- _Goal of the exercise_
Show each line of the records below where the word "will" occurs.
#####
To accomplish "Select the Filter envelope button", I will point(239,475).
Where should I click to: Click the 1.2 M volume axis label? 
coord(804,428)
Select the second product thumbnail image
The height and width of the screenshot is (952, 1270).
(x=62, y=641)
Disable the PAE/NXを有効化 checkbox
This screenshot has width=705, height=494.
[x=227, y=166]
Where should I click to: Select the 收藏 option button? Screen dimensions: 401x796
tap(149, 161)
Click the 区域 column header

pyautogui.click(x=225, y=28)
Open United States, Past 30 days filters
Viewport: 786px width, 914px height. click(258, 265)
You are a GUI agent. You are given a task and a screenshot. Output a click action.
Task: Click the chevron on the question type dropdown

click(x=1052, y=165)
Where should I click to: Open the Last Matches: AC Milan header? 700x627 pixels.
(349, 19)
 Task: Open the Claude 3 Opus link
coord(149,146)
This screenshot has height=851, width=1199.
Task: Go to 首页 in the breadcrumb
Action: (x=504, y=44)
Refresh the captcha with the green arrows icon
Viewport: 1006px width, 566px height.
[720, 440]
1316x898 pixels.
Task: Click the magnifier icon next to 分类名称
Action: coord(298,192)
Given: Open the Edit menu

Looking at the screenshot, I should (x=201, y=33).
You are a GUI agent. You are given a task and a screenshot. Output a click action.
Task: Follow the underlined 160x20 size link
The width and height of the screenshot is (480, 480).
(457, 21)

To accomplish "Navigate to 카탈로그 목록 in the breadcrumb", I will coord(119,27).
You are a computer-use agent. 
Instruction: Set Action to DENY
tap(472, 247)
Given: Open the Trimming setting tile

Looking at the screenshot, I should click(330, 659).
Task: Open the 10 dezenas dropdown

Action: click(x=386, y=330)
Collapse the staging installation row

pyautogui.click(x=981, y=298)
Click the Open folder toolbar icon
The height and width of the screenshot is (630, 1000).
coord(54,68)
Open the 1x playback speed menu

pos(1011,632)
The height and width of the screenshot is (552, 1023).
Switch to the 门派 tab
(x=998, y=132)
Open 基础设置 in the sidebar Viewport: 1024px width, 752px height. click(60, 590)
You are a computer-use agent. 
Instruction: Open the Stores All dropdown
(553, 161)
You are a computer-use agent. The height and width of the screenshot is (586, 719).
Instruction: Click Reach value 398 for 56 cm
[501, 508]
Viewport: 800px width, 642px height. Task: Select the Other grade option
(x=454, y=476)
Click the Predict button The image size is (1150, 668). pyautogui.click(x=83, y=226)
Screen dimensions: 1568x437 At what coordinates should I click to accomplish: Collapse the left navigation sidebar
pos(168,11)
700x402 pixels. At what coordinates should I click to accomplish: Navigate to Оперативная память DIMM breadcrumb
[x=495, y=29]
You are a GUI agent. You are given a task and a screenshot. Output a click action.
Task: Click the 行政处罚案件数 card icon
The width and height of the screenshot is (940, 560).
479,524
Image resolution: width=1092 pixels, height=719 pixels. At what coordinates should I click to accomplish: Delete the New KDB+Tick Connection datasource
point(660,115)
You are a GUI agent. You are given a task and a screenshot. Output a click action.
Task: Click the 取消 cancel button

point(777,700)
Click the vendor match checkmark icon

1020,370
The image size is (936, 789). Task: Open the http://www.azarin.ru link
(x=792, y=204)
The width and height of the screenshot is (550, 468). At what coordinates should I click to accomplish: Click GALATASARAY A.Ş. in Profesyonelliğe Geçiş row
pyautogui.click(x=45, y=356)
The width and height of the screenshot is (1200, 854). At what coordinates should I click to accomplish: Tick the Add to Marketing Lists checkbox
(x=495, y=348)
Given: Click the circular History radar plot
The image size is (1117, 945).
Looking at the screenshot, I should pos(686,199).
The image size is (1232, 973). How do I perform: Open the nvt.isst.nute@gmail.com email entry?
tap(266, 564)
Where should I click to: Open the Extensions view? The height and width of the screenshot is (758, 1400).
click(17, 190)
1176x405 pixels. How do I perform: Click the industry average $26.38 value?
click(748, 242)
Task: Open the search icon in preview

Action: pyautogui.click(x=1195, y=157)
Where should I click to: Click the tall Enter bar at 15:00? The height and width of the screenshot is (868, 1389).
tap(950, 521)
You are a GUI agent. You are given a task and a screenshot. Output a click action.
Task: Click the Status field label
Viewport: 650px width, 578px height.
#####
- _Result of the exercise_
To accomplish "Select the Filter envelope button", I will point(239,475).
To accomplish "Navigate to 카탈로그 목록 in the breadcrumb", I will coord(119,27).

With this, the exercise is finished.